Fredle stayed crouched behind his post. “Where’s Angus?”
“When Mister checks the sheep in their pasture, Angus helps him. Sometimes I help, too, but not today.” Sadie lay down beside the baby’s basket, which wasn’t really a basket at all but more like a box with a handle, and pointed her nose at the post behind which Fredle hid. “What are you doing here?”
“I was foraging in the compost.”
“You don’t eat compost, do you? Ick-ko.”
“It’s better than your kibbles.”
“You eat my kibbles?”
“Not when they’re in the bowl,” Fredle assured her quickly, in case—like Patches—the dogs resented it if a mouse took the food from their bowls. “But sometimes you spill them.”
“I’m thirsty,” Sadie said, a little sadly. “I want a drink of water. I want to go get a drink from the stream and chase a frog. Have you ever smelled a frog? The stream isn’t far, just across the field, and I can run fast. I can run very fast,” she told Fredle, and sighed. “But I have a job.” Then, “I have a job!” she told Fredle, proudly.

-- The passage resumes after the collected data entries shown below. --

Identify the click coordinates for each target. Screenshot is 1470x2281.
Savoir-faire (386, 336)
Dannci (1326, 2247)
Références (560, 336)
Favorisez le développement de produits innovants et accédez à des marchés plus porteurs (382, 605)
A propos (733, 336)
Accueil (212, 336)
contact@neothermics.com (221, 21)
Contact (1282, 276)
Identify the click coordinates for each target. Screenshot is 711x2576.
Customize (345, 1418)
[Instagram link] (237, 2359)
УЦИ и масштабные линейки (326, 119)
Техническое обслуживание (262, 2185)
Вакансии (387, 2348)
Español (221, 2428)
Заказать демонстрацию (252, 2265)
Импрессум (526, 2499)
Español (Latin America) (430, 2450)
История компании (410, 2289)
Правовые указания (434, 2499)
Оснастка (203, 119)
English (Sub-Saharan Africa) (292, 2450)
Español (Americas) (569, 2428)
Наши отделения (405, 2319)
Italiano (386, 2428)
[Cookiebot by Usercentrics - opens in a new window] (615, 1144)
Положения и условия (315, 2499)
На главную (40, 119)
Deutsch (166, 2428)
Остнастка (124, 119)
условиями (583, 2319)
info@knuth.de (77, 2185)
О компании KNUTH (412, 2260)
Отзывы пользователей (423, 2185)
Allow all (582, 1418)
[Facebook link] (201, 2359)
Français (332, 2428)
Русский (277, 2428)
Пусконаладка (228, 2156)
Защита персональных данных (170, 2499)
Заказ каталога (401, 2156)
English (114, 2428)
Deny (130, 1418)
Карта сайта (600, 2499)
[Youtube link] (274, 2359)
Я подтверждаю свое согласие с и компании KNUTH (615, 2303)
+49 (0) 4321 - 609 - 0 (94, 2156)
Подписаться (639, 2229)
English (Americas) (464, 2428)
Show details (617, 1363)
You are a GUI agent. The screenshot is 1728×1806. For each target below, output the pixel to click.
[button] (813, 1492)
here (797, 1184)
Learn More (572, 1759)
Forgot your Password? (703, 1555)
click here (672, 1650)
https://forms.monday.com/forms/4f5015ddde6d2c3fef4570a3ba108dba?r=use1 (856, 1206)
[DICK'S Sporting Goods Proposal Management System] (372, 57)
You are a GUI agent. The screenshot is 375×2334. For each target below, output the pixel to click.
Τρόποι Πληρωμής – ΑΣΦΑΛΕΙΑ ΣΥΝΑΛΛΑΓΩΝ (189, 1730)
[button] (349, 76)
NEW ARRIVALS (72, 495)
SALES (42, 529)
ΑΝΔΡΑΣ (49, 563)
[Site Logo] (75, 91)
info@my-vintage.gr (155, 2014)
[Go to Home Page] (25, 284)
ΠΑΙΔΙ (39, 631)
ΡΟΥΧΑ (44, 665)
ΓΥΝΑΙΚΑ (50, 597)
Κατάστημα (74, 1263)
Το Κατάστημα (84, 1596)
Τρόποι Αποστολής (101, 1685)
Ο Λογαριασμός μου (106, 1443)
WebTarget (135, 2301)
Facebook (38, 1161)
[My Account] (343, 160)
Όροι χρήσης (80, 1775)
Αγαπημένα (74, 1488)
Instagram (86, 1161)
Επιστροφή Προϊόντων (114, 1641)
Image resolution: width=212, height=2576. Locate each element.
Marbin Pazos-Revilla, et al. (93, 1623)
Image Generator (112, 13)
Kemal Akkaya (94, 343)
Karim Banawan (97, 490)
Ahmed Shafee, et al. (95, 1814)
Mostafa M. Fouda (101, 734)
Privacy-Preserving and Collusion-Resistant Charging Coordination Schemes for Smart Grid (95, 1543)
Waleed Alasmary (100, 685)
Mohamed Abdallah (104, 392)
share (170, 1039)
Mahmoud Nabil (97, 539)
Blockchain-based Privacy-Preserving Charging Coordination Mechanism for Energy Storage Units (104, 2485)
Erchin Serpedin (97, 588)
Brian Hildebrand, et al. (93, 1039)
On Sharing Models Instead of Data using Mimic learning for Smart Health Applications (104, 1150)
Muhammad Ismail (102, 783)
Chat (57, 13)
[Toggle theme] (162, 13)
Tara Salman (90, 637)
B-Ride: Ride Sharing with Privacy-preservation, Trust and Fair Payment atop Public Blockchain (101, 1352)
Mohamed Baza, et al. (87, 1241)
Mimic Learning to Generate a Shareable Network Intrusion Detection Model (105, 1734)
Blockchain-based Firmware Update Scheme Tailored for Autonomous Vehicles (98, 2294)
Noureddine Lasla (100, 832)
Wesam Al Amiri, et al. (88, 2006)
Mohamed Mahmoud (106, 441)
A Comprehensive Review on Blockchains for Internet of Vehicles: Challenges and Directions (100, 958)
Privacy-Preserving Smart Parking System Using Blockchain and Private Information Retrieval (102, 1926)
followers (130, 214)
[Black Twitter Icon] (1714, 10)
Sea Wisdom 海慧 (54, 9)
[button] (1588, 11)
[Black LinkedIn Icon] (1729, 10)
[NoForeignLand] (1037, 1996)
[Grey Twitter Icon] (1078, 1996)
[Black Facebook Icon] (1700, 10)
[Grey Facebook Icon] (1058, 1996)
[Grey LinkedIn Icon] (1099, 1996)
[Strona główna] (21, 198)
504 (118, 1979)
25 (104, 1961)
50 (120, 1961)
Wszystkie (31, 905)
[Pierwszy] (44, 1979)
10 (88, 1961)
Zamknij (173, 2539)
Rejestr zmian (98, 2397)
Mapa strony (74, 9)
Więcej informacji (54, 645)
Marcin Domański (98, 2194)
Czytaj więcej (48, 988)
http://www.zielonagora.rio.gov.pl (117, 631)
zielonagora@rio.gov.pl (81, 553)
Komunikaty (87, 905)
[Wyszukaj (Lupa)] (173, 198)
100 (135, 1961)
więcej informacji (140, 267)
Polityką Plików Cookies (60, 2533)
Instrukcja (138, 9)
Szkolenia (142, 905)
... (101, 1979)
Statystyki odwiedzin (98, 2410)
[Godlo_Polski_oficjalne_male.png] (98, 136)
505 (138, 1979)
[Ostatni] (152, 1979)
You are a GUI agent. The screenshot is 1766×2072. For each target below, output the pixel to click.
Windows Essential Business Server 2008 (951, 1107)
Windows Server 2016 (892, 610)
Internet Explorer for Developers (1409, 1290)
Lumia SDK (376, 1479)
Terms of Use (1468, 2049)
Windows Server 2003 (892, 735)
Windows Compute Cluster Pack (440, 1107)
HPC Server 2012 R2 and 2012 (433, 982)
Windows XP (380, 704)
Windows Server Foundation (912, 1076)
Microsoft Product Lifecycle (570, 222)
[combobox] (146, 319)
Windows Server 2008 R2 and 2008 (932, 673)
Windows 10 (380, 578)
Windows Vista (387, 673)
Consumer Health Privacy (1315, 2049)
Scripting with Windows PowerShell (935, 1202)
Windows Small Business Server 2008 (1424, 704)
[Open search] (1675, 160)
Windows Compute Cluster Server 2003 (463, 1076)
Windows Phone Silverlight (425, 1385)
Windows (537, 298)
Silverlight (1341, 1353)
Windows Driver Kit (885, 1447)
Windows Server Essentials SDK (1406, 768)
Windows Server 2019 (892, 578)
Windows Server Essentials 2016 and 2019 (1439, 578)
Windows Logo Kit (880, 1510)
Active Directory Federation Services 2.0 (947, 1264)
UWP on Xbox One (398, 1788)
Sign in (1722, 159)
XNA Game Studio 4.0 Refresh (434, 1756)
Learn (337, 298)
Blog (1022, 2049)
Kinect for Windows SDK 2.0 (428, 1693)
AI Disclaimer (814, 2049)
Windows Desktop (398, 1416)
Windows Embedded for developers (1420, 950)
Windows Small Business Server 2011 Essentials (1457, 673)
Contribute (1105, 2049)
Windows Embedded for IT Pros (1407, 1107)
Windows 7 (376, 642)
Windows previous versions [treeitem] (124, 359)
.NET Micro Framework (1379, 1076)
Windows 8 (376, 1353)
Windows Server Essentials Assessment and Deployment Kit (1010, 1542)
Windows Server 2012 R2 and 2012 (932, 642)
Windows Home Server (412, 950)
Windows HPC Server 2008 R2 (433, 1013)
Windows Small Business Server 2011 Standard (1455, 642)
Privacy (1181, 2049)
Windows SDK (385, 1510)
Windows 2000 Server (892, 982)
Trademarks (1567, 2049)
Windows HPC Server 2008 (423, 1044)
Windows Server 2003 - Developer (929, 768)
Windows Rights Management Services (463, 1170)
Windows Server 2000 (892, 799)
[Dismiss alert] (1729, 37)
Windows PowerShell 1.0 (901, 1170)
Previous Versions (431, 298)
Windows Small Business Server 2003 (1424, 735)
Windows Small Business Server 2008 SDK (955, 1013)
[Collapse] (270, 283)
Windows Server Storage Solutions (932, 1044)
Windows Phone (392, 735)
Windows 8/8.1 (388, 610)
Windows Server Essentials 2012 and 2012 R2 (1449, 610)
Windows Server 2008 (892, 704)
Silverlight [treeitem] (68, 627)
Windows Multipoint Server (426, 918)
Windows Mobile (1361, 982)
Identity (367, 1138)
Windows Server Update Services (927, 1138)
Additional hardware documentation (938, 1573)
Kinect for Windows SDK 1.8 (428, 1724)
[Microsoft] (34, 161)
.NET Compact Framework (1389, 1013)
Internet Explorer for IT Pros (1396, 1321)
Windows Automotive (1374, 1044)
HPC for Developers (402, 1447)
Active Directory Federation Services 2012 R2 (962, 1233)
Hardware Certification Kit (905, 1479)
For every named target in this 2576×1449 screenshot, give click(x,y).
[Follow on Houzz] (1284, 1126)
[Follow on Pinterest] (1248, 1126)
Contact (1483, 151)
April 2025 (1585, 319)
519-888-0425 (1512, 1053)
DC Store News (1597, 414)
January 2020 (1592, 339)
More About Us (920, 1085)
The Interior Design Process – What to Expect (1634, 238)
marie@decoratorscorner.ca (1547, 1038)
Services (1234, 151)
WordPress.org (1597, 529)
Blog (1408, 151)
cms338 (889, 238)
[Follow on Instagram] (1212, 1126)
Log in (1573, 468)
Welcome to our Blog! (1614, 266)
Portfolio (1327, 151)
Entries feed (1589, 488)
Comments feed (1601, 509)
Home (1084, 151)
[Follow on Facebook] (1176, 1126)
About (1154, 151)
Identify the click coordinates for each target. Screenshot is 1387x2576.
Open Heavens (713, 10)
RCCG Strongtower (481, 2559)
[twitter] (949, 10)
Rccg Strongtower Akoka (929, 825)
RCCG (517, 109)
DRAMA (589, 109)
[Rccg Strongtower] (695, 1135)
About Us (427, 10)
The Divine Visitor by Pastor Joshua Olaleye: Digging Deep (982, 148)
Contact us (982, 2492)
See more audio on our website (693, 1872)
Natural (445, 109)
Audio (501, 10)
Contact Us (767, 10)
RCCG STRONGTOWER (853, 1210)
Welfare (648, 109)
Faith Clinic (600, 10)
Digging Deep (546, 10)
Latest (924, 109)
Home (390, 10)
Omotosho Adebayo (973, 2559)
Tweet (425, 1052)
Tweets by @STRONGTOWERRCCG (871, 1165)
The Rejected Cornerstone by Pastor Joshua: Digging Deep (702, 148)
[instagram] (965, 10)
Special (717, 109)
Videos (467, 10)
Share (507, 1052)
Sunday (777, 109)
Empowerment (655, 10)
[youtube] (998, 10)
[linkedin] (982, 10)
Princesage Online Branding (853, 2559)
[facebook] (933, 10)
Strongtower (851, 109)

Fredle was feeling a little thirsty, too, now that the subject had come up, and he thought that a juicy apple peel would refresh him.
“Are you going? Will you come back?”
“If I can,” Fredle said.
Bardo and Neldo were no longer at the compost, and he went quickly to the part of the pile where he’d noticed more apple peels—which he hadn’t mentioned to his two companions, although neither had he tried to hide it from them. On his way back to the lattice he stopped to talk with Sadie, but she had fallen asleep and was snoring gently. He was about to move on when Missus approached and Sadie leapt up with a short, happy bark.
“Sadie? Sit,” Missus said, in a stern voice. “I’m going to feed the chickens. You stay with the baby.”
Sadie lay down again beside the basket. Fredle had never eaten corn, so he started to follow Missus toward the chicken pen, coming cautiously out from behind the shelter of his fence post. Luckily for him, he hadn’t taken many steps before he looked up and sighted two cats ahead. He froze.
One of the cats was large and all white. The other was large, too, but black-and-white. The barn cats, he thought. They stalked through the sunlight in front of the open barn door. They were coming toward the garden.
The cats hadn’t seen him. Slowly, watching the cats, he backed up the short distance to the safety of the fence post near which Sadie slept beside the baby in its basket.
The cats stretched lazily in the sunlight and then strode side by side along by the woodshed. From this angle, Fredle could see into Neldo’s home. He noticed that only a few logs were piled up in it and that there might have been—but it might also have been only his fears taking a shape—something long and dark, darker even than the dark gray barn, hanging down from the ceiling. The cats paid no mind to any of that. They turned toward the chicken pen.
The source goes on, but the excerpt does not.